Capitolo 52
Disdegno di filosofia e dubbio di ragione,
Io voglio dire tenere in stato consueto,
Il mio festeggiamento cupo e celebra
Il mio rito annuale fino a che la fessura o' il decreto,
Ignori il calore della stagione allegra e fiore
E coltiva un'oasi dell'oscurità.
DA UN CONTENDENTE VINTO.
Bugiardi per testimoni; per bestie di avvocati
Chi perdono i loro temperamenti per recuperare i loro abiti;
Codardi per giurati; e per giudice un pagliaccio
Chi ne'er presero sulla legge, ancora lo posa in giù;
La giustizia negò, autorità abusò,
E l'onesta del una persona l'accusato--
Thy corteggia, il mio paese, tutti questi anni terribili,
Sciocchi di mossa a risata ed il saggio a ferite lacere.
UN EPITAFFIO.
Qui giace Greer Harrison, un pidocchio bene rotto--
Così piccolo un inquilino di così grande una casa!
Lui gioì nel lottare coi suoi occhi (il suo pugno
Prudentemente pendent da un polso pacato)

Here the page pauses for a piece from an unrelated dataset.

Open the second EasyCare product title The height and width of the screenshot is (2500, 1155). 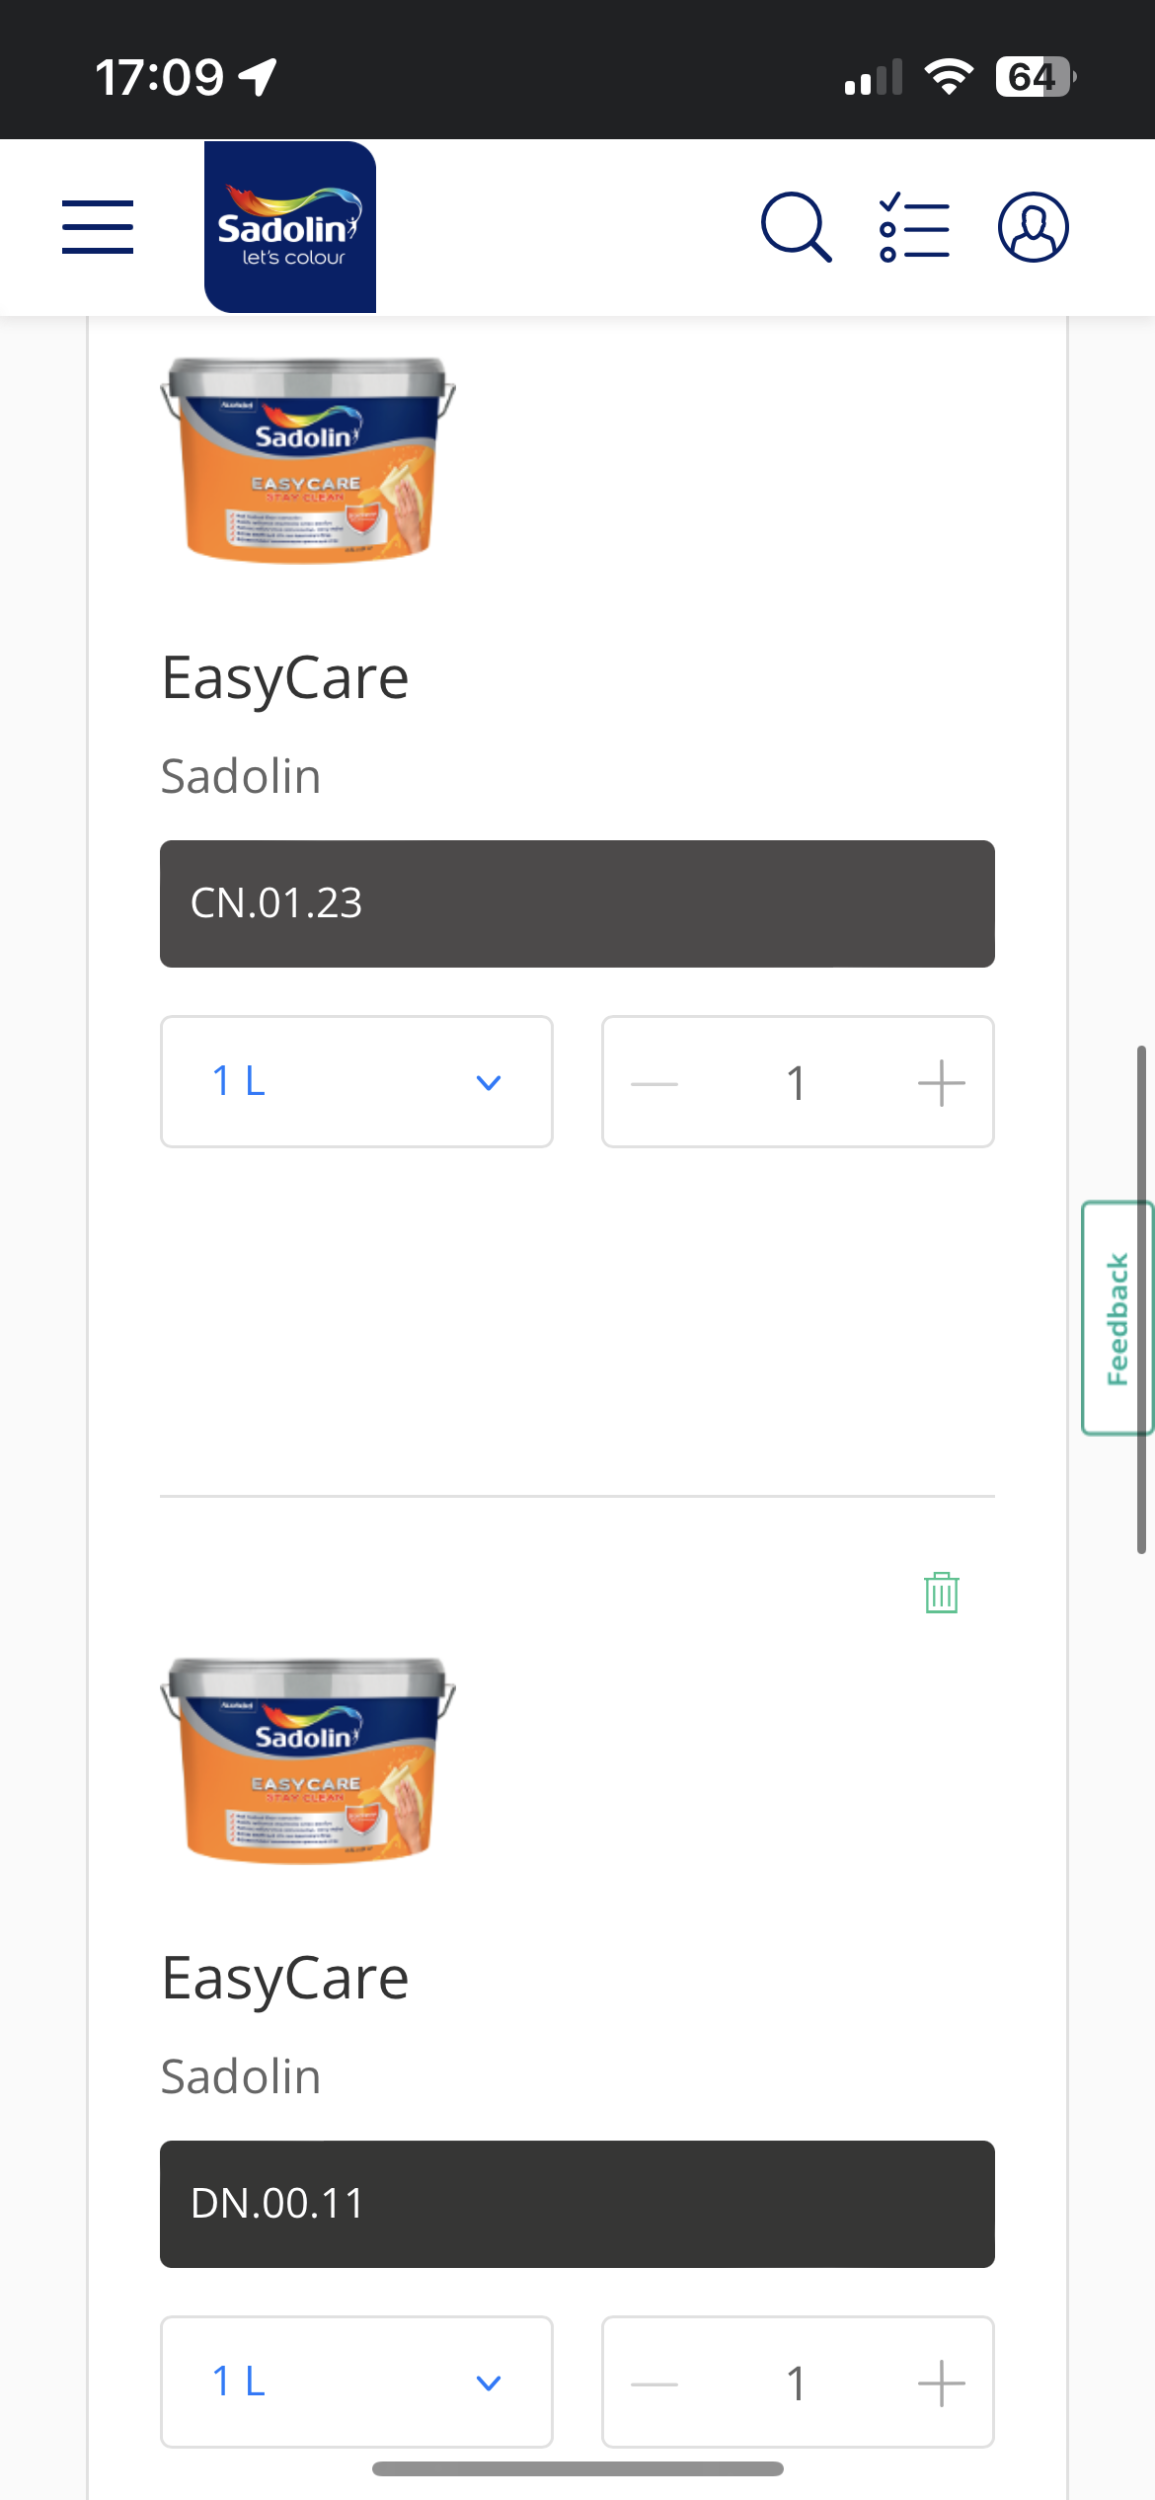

Ed amò pendere sul monte di Parnassian,
La sua penna succhiare e tutti i suoi pollici contare,--
Che poesia lui aveva scritto ma per mancanza
Dell'abilità, quando lui aveva contato, contare di nuovo!
Ahimè, nessuno più lui scalerà il sacro bagni
Risvegliare la lira e mettere a letto il mondo!

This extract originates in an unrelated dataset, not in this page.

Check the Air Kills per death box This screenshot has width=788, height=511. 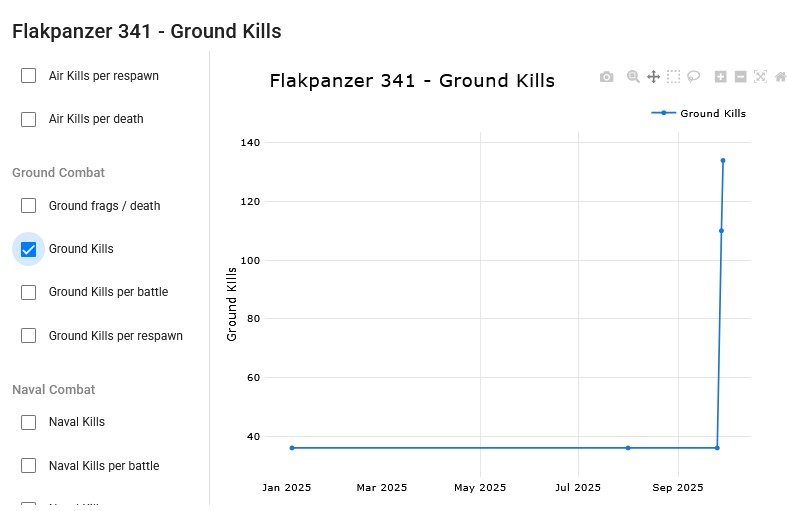[29, 119]
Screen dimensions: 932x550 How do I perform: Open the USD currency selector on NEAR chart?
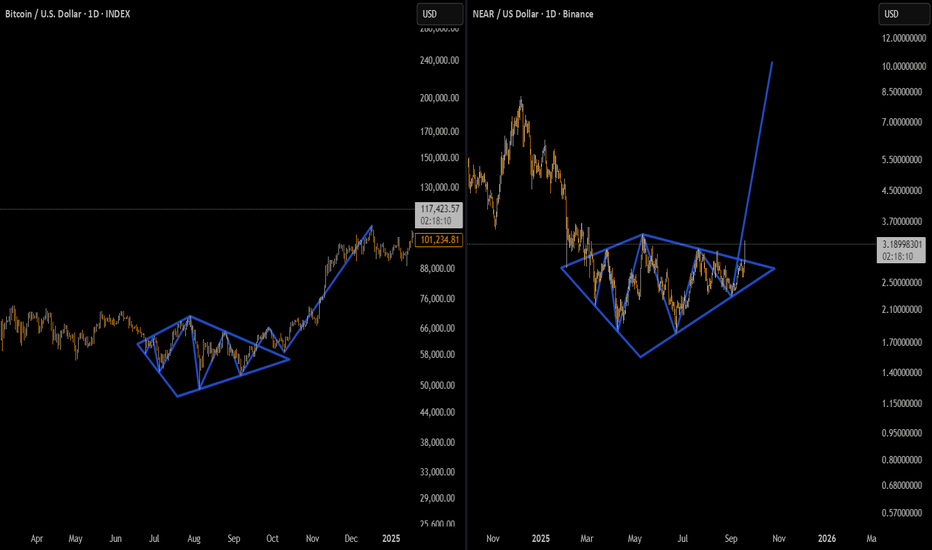pos(893,14)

Al suo labbro rapito la sua anima più primavere
E come un jaybird da una nodo-buco canta.
Nessuno più il clubmen, sottaceto con vino suo,
Sparga largo i loro orecchi e singhiozzo "Che sono divini!"
Il genio della sua borsa più gli strattoni
I tuoni piacevoli di un applauso pagato.
Del tutto silenzioso ora, né suono né resti di senso,
Sebbene liberazioni di vermi migliorano i suoi cervelloni.
Tutti suo nessuno talenti al riconvertito di terra,
E la Fama conclude il record: "Immondizia ad immondizia!"
LO STATISTA.
"Lasci che i figli di Gloria manipolino
Il metta i polloni della Nave di Stato.
Sia scavi l'umile, lavoro faticoso utile
Lavorare il metta i polloni del suolo."